Dr. Graves noted that, “For the 2008 crop year, 63 percent of the policies earning premium provided some form of revenue protection. Moreover, for 2008, revenue polices accounted for 74 percent of total program liability.”
The item explained that, “Farmers are receiving a record level of indemnity payments for the 2008 crop year. Although the final amount will not be known until later in the year, a February 16, 2009 interim report by RMA shows the program has already paid out nearly $6.5 billion in indemnity payments, which is an 83 percent increase from 2007. Of the $6.5 billion already paid to farmers, almost $5.5 billion or 85 percent was attributed to the revenue insurance policies, as reported by RMA.
“To view an RMA map showing indemnities by county, go to the following web link: http://www.rma.usda.gov/data/indemnity/2009/020909map.pdf (allow time for the map to load).
“While official statistics are not available at this time, it is likely that a significant share of the 2008 indemnity payments result from the revenue protection options as impacted by the price variable. With fair to normal national average yields, the commodity price collapse for the 2008 crop year is likely to prove to be the most significant driver of the record indemnity amount for the program. This outcome is especially likely to be the case for corn and soybean policies.”
Stu Ellis, writing today at The Farm Gate Blog (University of Illinois Extension) noted that, “With corn and soybean prices insufficient to cover operating and land costs for 2009, the financial risk for many farmers will be a burden. Lenders are/will be pushing for a strong risk management program that may include crop insurance, a marketing plan, and the ACRE farm program and SURE disaster program.

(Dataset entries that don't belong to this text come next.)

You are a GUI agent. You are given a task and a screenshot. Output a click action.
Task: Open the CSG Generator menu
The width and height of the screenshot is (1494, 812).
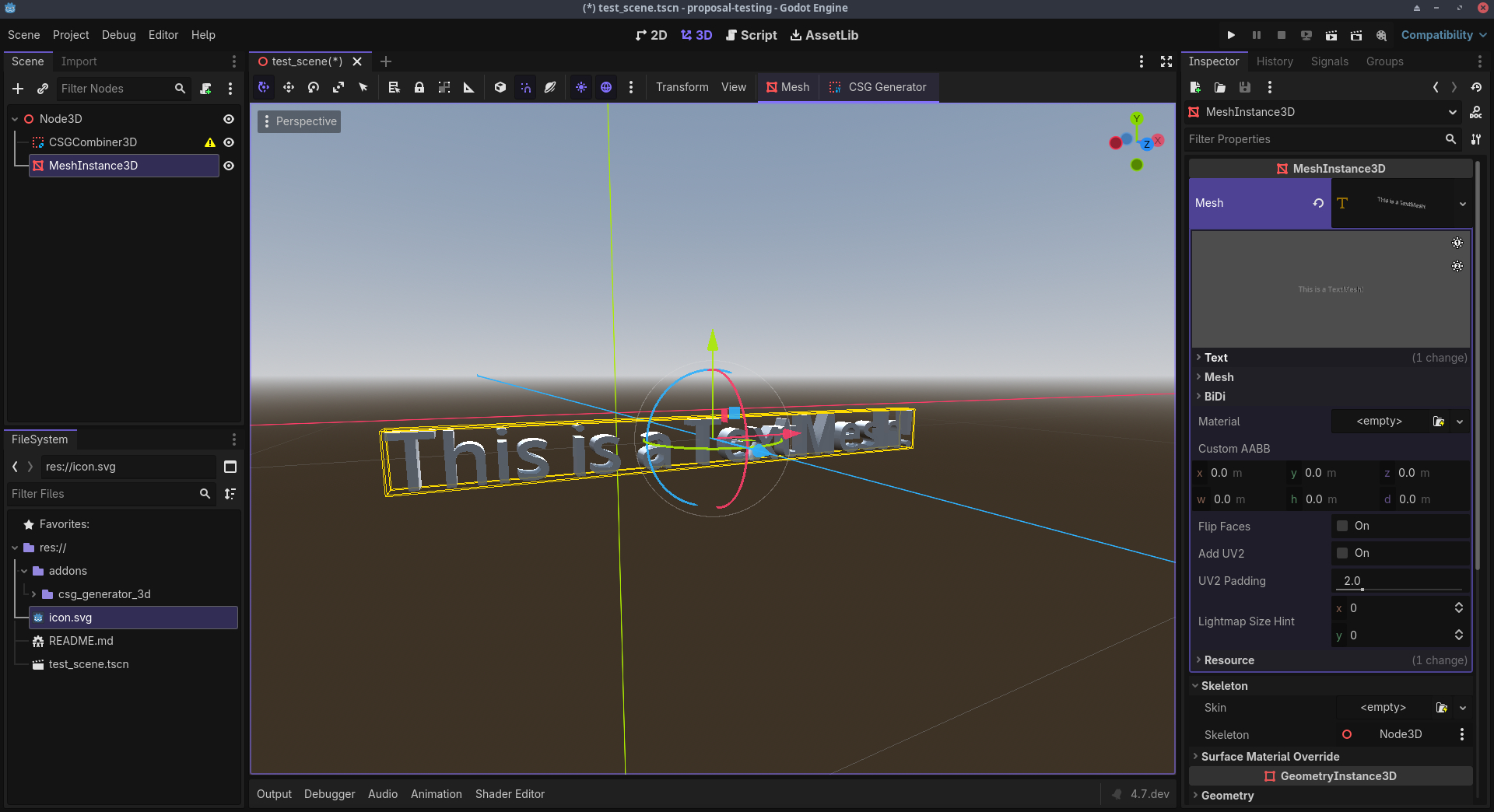pyautogui.click(x=879, y=87)
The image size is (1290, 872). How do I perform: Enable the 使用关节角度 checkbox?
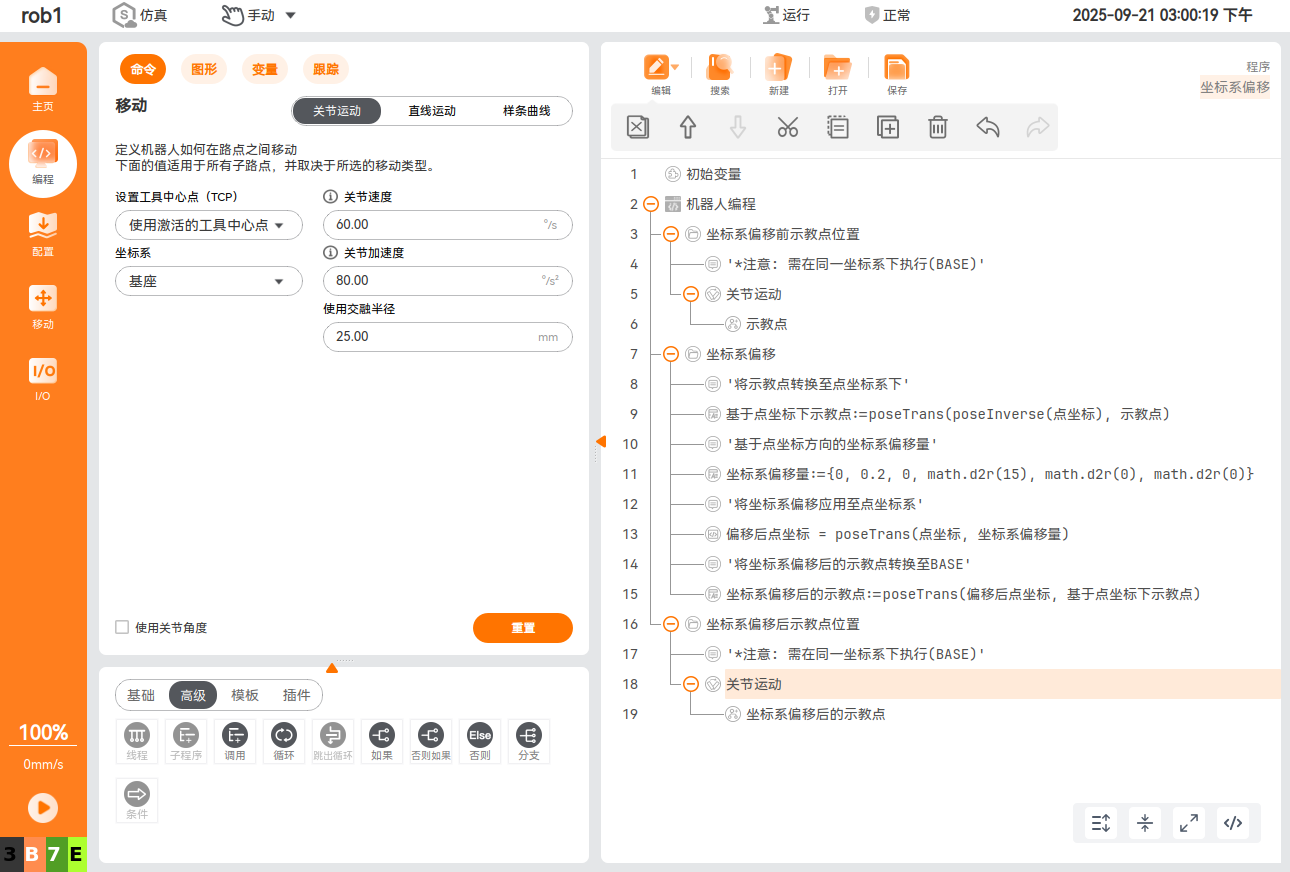[123, 627]
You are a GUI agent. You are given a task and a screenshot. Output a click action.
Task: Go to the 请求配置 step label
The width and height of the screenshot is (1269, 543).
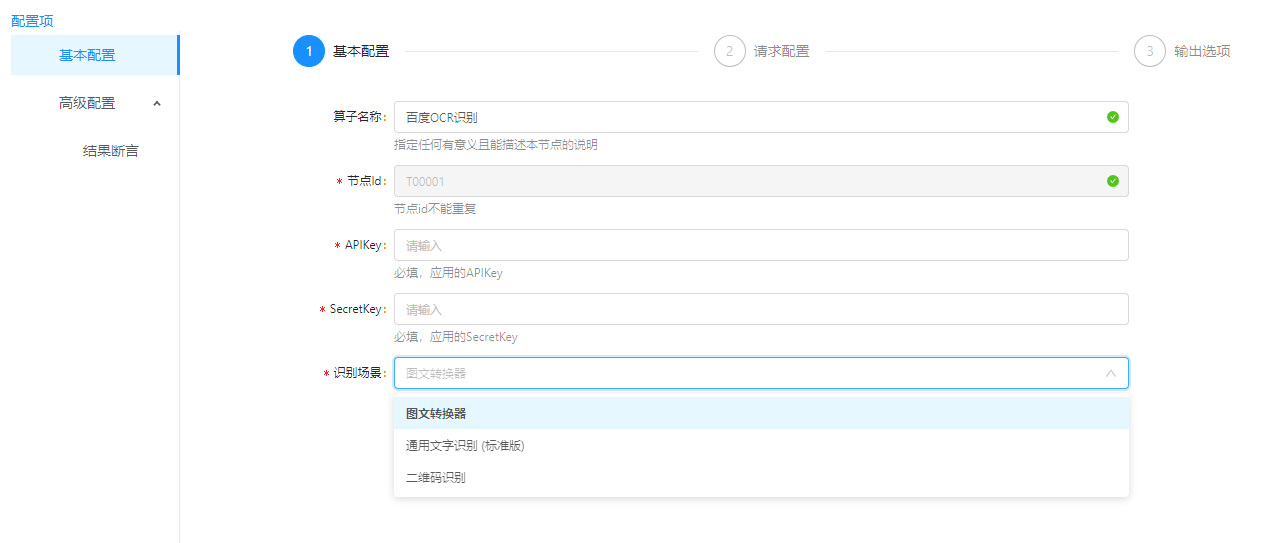[781, 51]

Rain or heat in the wrong week will be unwelcome in 2009 with such thin margins, and could result in a financial disaster.
“What are your plans to disaster-proof yourself for 2009? There are a variety of tools to use and Kansas State University risk management specialist Art Barnaby has several recommendations to take advantage of changes in crop insurance programs and combining them with other risk management tools.
“Barnaby’s first recommendation is for those using crop insurance to switch to enterprise units by crop, which is made possible with a pilot program the next three years. Your coverage is increased, but your premium is reduced. He says it increases the total dollars of revenue coverage and increases the free coverage from the SURE disaster program. But he still recommends hail insurance coverage, if you do not raise your coverage level. Also, the premium subsidy is being reduced on GRIP and he says farmers with GRIP policies should also switch to enterprise units. He believes the savings from the switch will provide more financial cushion than any ACRE or SURE payments. Barnaby says the downside to the fact it is a pilot program is that it could see subsidies reduced in future years, and you would need your records to return to optional units.”